**EXERCISE GOAL:**
Please give an exact printout of the records, without any pictures.

**DATASET CONTENT:**
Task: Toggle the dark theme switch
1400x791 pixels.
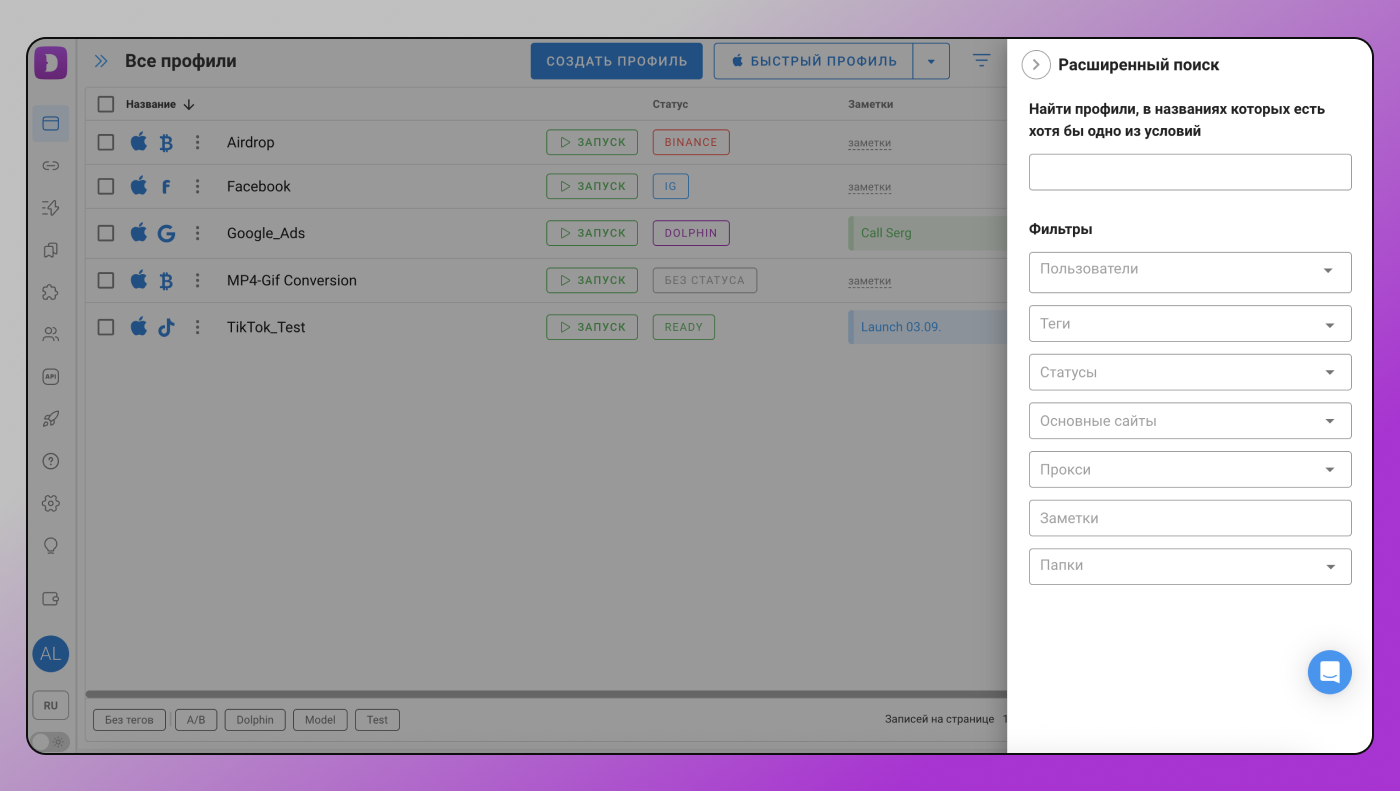Action: click(49, 742)
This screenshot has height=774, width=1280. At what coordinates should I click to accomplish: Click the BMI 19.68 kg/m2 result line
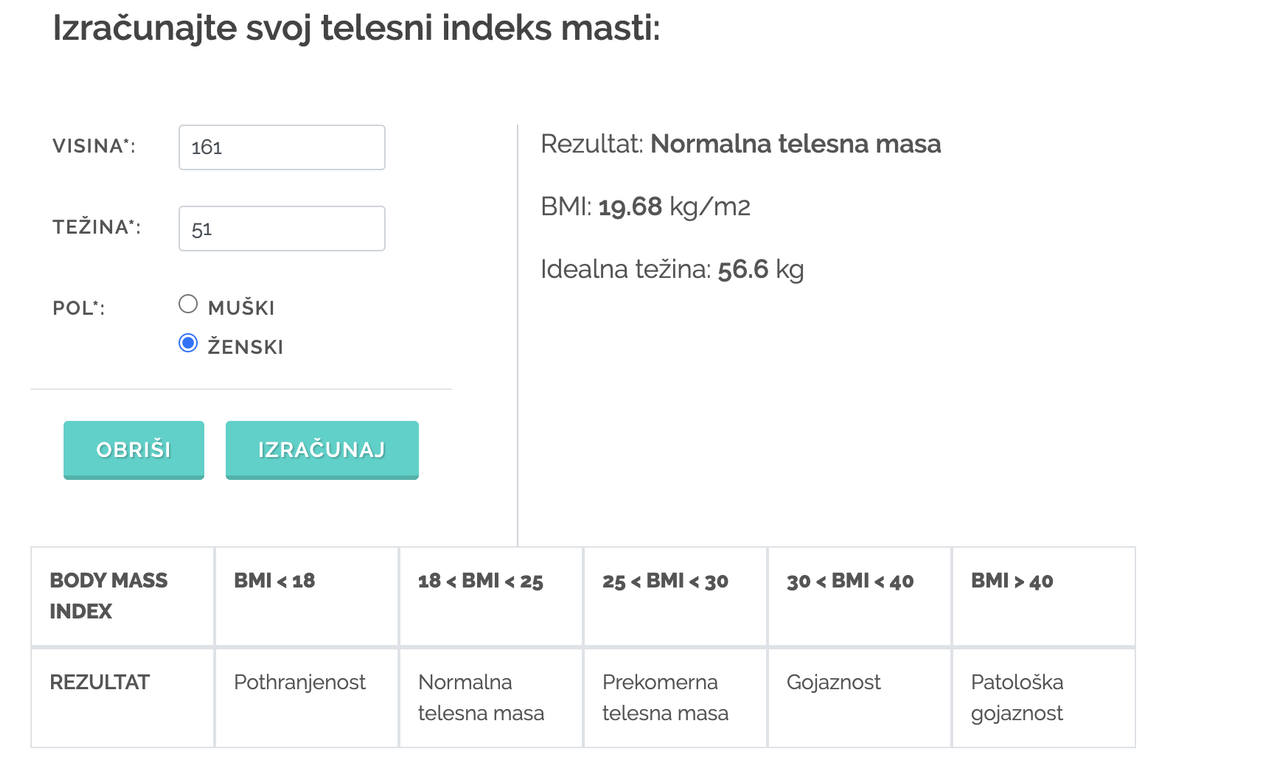[645, 207]
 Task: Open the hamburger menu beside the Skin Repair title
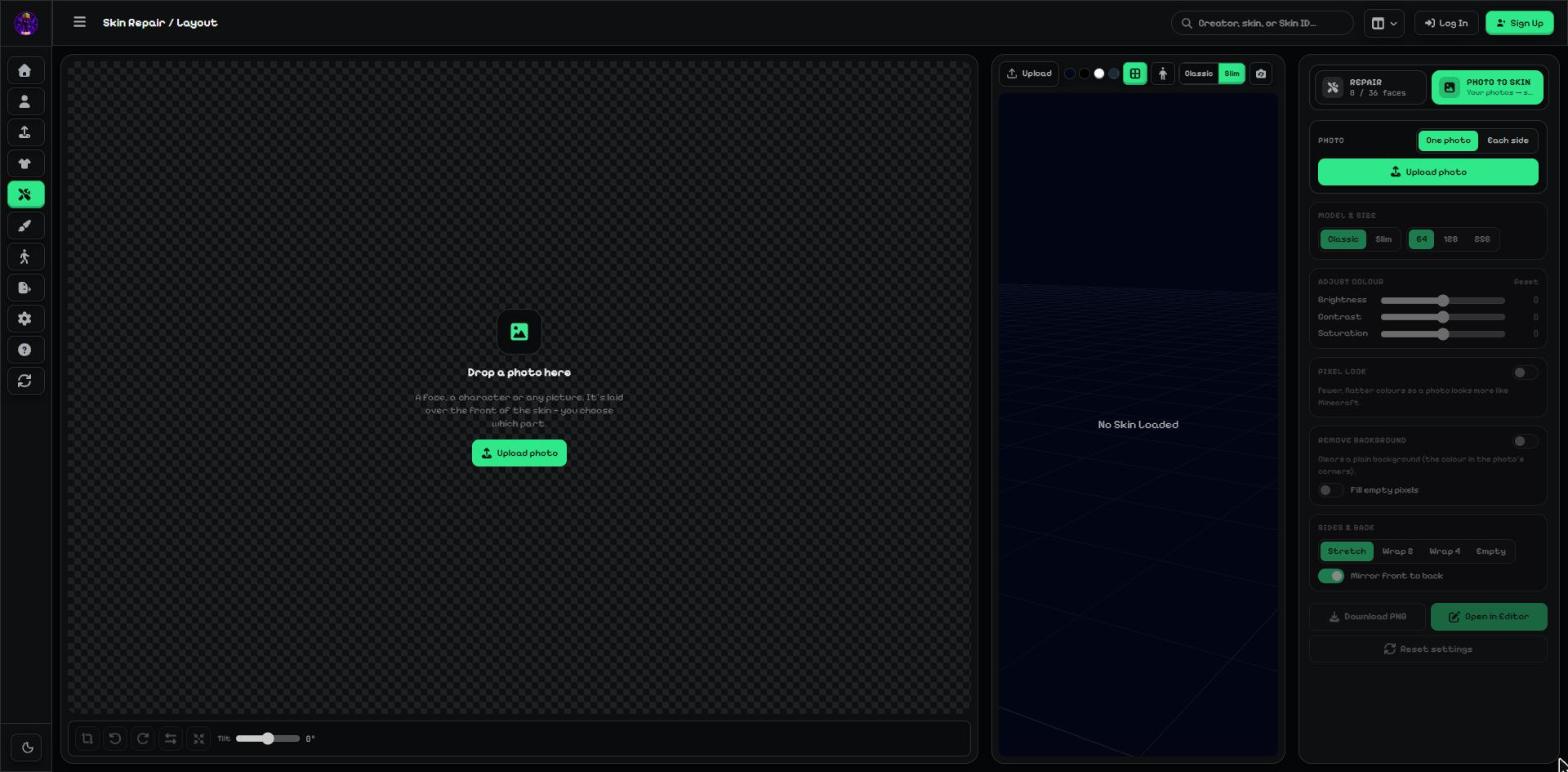click(x=80, y=22)
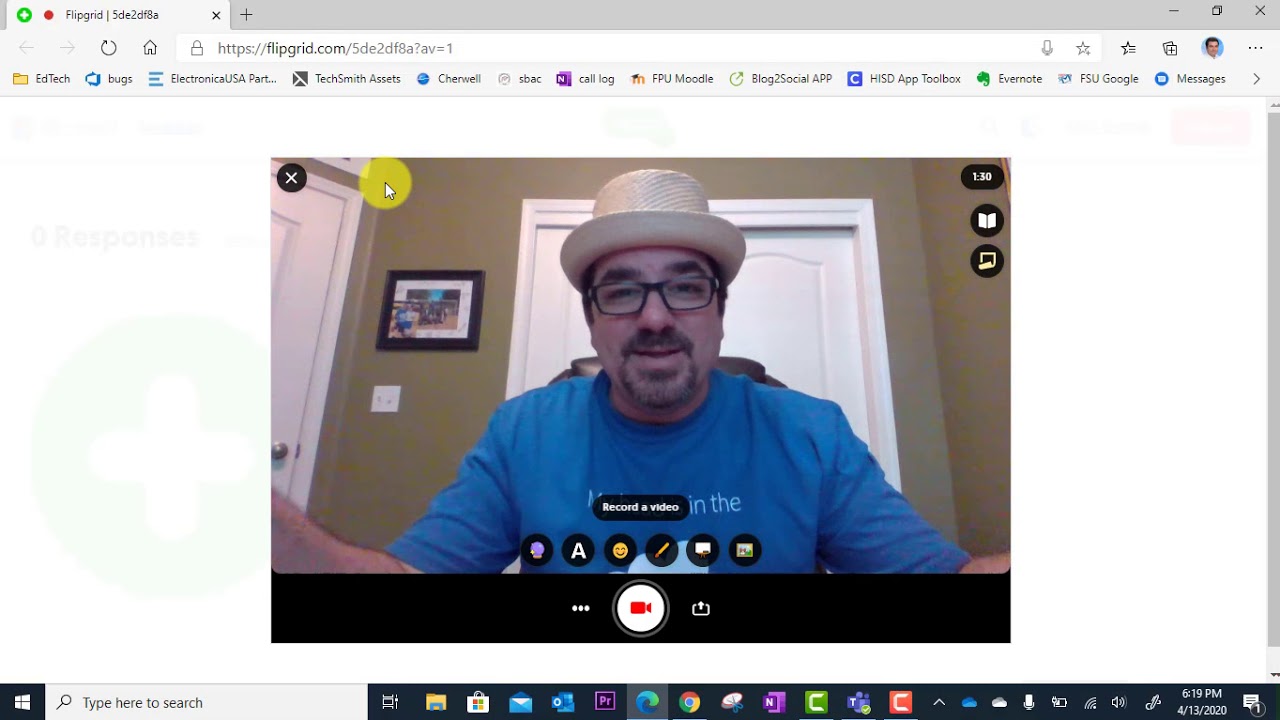Open the magic filters effect

[537, 550]
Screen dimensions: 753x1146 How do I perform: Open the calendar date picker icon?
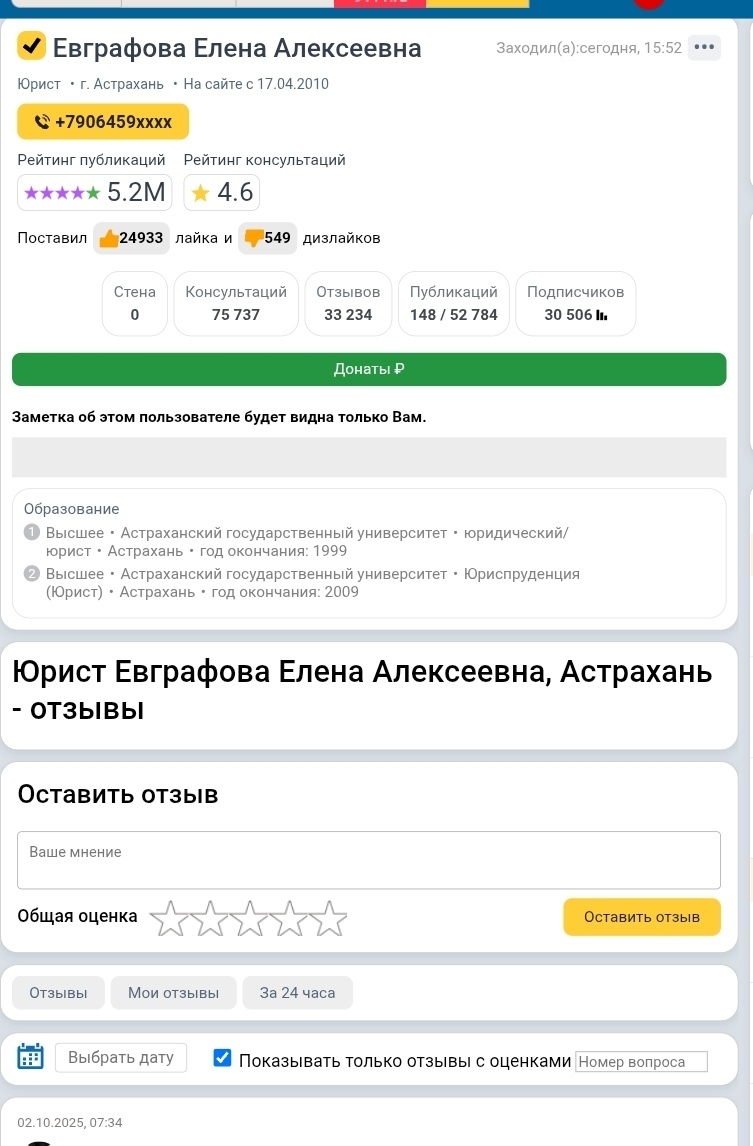point(31,1058)
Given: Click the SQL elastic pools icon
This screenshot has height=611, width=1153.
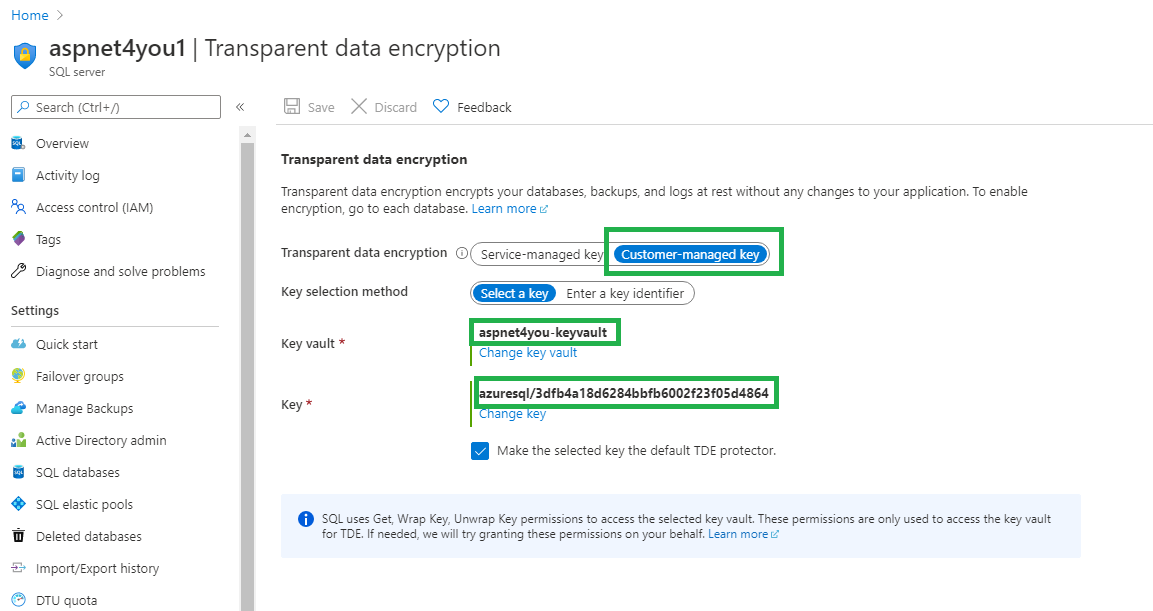Looking at the screenshot, I should [18, 504].
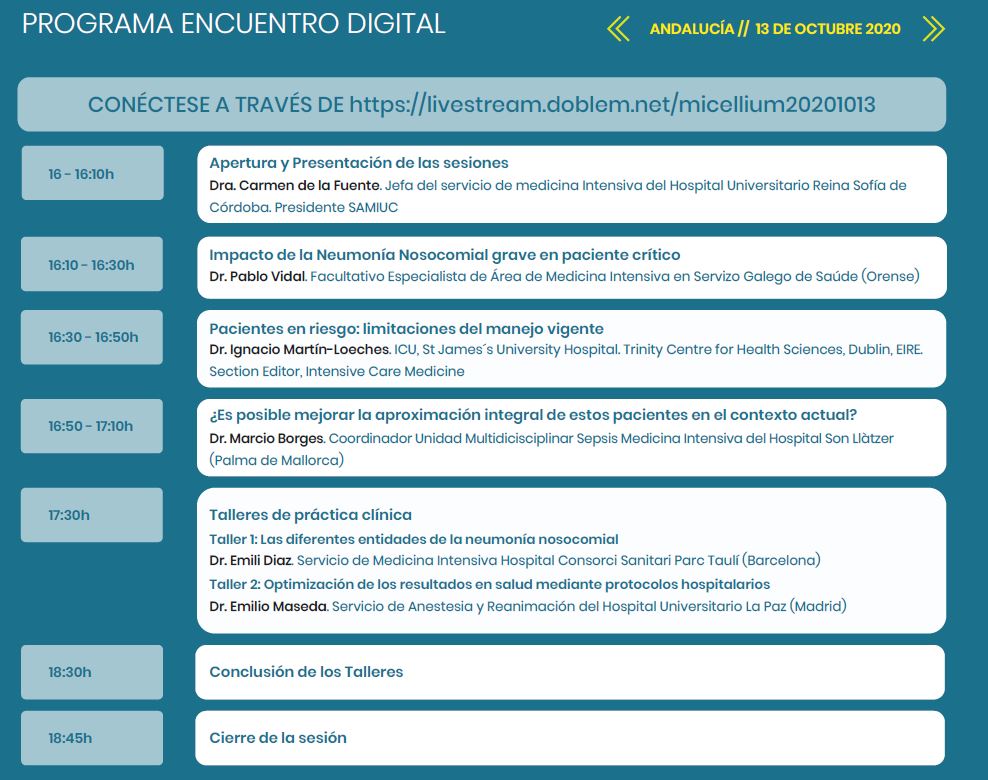988x780 pixels.
Task: Select the 16:10 - 16:30h time slot
Action: point(91,265)
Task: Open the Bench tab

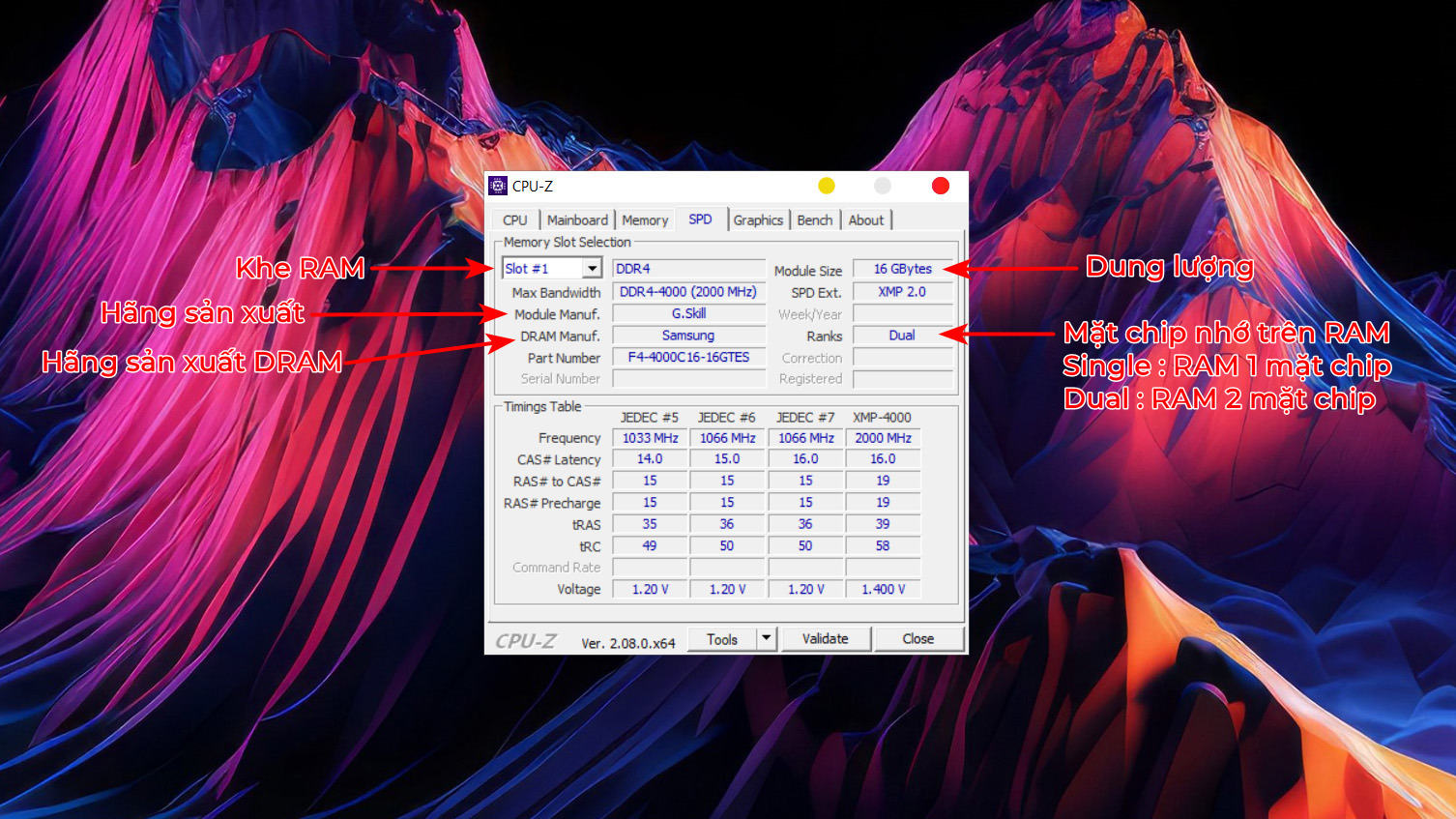Action: (x=814, y=220)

**RESPONSE TO THE TASK:**
Task: Toggle the dark theme switch
1400x791 pixels.
Action: click(49, 742)
This screenshot has height=774, width=1280. At what coordinates should I click to accomplish: Click the BMI 19.68 kg/m2 result line
[645, 207]
 Task: Open the hamburger menu beside the Skin Repair title
click(x=80, y=22)
Open the magic filters effect

[537, 550]
Screen dimensions: 753x1146 How do I perform: Open the calendar date picker icon?
point(31,1058)
Given: Click the SQL elastic pools icon
This screenshot has height=611, width=1153.
Looking at the screenshot, I should [18, 504].
988x780 pixels.
Task: Select the 16:10 - 16:30h time slot
Action: point(91,265)
Task: Open the Bench tab

Action: (x=814, y=220)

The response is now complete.